** start DATASET EXCERPTS **
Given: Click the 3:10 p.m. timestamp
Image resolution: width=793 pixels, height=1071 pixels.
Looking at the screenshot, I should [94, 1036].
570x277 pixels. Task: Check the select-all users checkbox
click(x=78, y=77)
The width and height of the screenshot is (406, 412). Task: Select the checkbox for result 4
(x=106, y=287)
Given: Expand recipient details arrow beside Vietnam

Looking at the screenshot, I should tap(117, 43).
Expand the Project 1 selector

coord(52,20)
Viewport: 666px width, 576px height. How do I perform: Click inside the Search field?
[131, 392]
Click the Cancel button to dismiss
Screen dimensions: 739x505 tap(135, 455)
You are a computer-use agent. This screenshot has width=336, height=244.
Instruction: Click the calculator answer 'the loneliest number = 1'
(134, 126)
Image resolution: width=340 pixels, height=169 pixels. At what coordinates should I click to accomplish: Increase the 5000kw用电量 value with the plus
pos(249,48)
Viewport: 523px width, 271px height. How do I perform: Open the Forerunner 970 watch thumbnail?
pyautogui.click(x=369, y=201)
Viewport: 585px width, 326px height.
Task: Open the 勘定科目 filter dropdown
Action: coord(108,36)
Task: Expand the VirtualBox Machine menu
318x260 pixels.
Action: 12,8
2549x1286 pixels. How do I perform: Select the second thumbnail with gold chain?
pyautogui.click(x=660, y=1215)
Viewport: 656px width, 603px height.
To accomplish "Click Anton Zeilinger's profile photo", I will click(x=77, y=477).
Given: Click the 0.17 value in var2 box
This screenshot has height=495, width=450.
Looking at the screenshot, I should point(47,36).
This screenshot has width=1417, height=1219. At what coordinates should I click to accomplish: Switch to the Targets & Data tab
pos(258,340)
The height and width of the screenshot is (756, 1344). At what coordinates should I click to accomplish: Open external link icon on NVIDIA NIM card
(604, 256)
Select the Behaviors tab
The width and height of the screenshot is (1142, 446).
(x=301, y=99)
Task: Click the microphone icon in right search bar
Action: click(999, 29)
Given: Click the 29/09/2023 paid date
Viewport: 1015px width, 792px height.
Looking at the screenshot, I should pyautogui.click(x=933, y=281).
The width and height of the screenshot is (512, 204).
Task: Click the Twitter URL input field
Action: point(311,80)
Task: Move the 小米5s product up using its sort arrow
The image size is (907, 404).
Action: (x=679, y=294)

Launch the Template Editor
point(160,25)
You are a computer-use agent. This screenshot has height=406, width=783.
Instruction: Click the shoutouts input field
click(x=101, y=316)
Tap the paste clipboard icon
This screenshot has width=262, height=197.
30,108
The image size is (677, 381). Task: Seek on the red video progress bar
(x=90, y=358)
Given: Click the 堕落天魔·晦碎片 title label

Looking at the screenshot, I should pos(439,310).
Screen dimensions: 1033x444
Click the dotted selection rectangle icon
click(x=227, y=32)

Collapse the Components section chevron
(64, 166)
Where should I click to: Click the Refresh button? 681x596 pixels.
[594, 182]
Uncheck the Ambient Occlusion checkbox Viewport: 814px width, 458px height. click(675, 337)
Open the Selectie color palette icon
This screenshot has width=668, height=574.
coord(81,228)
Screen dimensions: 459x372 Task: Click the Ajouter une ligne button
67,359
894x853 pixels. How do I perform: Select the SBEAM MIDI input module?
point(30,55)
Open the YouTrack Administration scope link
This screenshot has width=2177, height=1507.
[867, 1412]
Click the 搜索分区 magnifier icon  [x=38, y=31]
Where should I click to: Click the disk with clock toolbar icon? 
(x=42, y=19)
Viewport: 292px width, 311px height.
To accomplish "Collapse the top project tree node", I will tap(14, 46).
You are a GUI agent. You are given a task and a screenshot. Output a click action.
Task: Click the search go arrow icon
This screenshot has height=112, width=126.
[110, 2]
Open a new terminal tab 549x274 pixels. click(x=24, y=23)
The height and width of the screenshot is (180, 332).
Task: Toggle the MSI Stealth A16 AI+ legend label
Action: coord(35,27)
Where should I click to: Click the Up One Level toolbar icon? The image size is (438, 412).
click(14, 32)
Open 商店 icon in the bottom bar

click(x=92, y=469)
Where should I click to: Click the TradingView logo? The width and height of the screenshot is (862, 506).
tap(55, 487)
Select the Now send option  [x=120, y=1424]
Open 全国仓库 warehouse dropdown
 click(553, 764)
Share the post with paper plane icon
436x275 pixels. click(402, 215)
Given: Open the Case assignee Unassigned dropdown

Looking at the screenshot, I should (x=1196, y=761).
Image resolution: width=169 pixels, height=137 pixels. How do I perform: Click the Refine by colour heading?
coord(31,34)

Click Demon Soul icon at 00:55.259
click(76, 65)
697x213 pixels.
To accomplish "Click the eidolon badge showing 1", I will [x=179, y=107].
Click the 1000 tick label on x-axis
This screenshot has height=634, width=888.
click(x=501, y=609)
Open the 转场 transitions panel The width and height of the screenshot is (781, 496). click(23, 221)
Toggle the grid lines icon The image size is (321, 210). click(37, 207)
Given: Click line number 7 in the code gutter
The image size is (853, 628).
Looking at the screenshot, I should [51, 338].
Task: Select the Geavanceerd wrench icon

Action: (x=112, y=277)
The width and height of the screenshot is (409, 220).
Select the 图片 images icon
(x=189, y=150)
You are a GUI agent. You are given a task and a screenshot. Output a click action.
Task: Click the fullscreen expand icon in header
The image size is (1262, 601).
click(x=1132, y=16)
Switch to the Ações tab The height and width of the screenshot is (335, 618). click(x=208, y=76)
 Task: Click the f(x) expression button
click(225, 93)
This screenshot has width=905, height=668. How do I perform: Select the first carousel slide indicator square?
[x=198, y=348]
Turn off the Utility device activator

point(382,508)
** end DATASET EXCERPTS **
Reproduce the material above in full, switching every occurrence of "How do I perform" to "How do I carry out" and leaving everything else unchanged.

- TASK RESULT
Given: Click the 3:10 p.m. timestamp
Image resolution: width=793 pixels, height=1071 pixels.
Looking at the screenshot, I should [94, 1036].
570x277 pixels. Task: Check the select-all users checkbox
click(x=78, y=77)
The width and height of the screenshot is (406, 412). Task: Select the checkbox for result 4
(x=106, y=287)
Given: Expand recipient details arrow beside Vietnam

Looking at the screenshot, I should tap(117, 43).
Expand the Project 1 selector

coord(52,20)
Viewport: 666px width, 576px height. How do I carry out: Click inside the Search field?
[131, 392]
Click the Cancel button to dismiss
Screen dimensions: 739x505 tap(135, 455)
You are a computer-use agent. This screenshot has width=336, height=244.
Instruction: Click the calculator answer 'the loneliest number = 1'
(134, 126)
Image resolution: width=340 pixels, height=169 pixels. At what coordinates should I click to accomplish: Increase the 5000kw用电量 value with the plus
pos(249,48)
Viewport: 523px width, 271px height. How do I carry out: Open the Forerunner 970 watch thumbnail?
pyautogui.click(x=369, y=201)
Viewport: 585px width, 326px height.
Task: Open the 勘定科目 filter dropdown
Action: coord(108,36)
Task: Expand the VirtualBox Machine menu
318x260 pixels.
Action: 12,8
2549x1286 pixels. How do I carry out: Select the second thumbnail with gold chain?
pyautogui.click(x=660, y=1215)
Viewport: 656px width, 603px height.
To accomplish "Click Anton Zeilinger's profile photo", I will click(x=77, y=477).
Given: Click the 0.17 value in var2 box
This screenshot has height=495, width=450.
Looking at the screenshot, I should point(47,36).
This screenshot has width=1417, height=1219. At what coordinates should I click to accomplish: Switch to the Targets & Data tab
pos(258,340)
The height and width of the screenshot is (756, 1344). At what coordinates should I click to accomplish: Open external link icon on NVIDIA NIM card
(604, 256)
Select the Behaviors tab
The width and height of the screenshot is (1142, 446).
(x=301, y=99)
Task: Click the microphone icon in right search bar
Action: click(999, 29)
Given: Click the 29/09/2023 paid date
Viewport: 1015px width, 792px height.
Looking at the screenshot, I should pyautogui.click(x=933, y=281).
The width and height of the screenshot is (512, 204).
Task: Click the Twitter URL input field
Action: point(311,80)
Task: Move the 小米5s product up using its sort arrow
The image size is (907, 404).
Action: (x=679, y=294)

Launch the Template Editor
point(160,25)
You are a computer-use agent. This screenshot has height=406, width=783.
Instruction: Click the shoutouts input field
click(x=101, y=316)
Tap the paste clipboard icon
This screenshot has width=262, height=197.
30,108
The image size is (677, 381). Task: Seek on the red video progress bar
(x=90, y=358)
Given: Click the 堕落天魔·晦碎片 title label

Looking at the screenshot, I should pos(439,310).
Screen dimensions: 1033x444
Click the dotted selection rectangle icon
click(x=227, y=32)

Collapse the Components section chevron
(64, 166)
Where should I click to: Click the Refresh button? 681x596 pixels.
[594, 182]
Uncheck the Ambient Occlusion checkbox Viewport: 814px width, 458px height. click(675, 337)
Open the Selectie color palette icon
This screenshot has width=668, height=574.
coord(81,228)
Screen dimensions: 459x372 Task: Click the Ajouter une ligne button
67,359
894x853 pixels. How do I carry out: Select the SBEAM MIDI input module?
point(30,55)
Open the YouTrack Administration scope link
This screenshot has width=2177, height=1507.
[867, 1412]
Click the 搜索分区 magnifier icon  [x=38, y=31]
Where should I click to: Click the disk with clock toolbar icon? 
(x=42, y=19)
Viewport: 292px width, 311px height.
To accomplish "Collapse the top project tree node", I will tap(14, 46).
You are a GUI agent. You are given a task and a screenshot. Output a click action.
Task: Click the search go arrow icon
This screenshot has height=112, width=126.
[110, 2]
Open a new terminal tab 549x274 pixels. click(x=24, y=23)
The height and width of the screenshot is (180, 332).
Task: Toggle the MSI Stealth A16 AI+ legend label
Action: coord(35,27)
Where should I click to: Click the Up One Level toolbar icon? The image size is (438, 412).
click(14, 32)
Open 商店 icon in the bottom bar

click(x=92, y=469)
Where should I click to: Click the TradingView logo? The width and height of the screenshot is (862, 506).
tap(55, 487)
Select the Now send option  [x=120, y=1424]
Open 全国仓库 warehouse dropdown
 click(553, 764)
Share the post with paper plane icon
436x275 pixels. click(402, 215)
Given: Open the Case assignee Unassigned dropdown

Looking at the screenshot, I should (x=1196, y=761).
Image resolution: width=169 pixels, height=137 pixels. How do I carry out: Click the Refine by colour heading?
coord(31,34)

Click Demon Soul icon at 00:55.259
click(76, 65)
697x213 pixels.
To accomplish "Click the eidolon badge showing 1", I will [x=179, y=107].
Click the 1000 tick label on x-axis
This screenshot has height=634, width=888.
click(x=501, y=609)
Open the 转场 transitions panel The width and height of the screenshot is (781, 496). click(23, 221)
Toggle the grid lines icon The image size is (321, 210). click(37, 207)
Given: Click line number 7 in the code gutter
The image size is (853, 628).
Looking at the screenshot, I should [51, 338].
Task: Select the Geavanceerd wrench icon

Action: (x=112, y=277)
The width and height of the screenshot is (409, 220).
Select the 图片 images icon
(x=189, y=150)
You are a GUI agent. You are given a task and a screenshot. Output a click action.
Task: Click the fullscreen expand icon in header
The image size is (1262, 601).
click(x=1132, y=16)
Switch to the Ações tab The height and width of the screenshot is (335, 618). click(x=208, y=76)
 Task: Click the f(x) expression button
click(225, 93)
This screenshot has width=905, height=668. How do I carry out: Select the first carousel slide indicator square?
[x=198, y=348]
Turn off the Utility device activator

point(382,508)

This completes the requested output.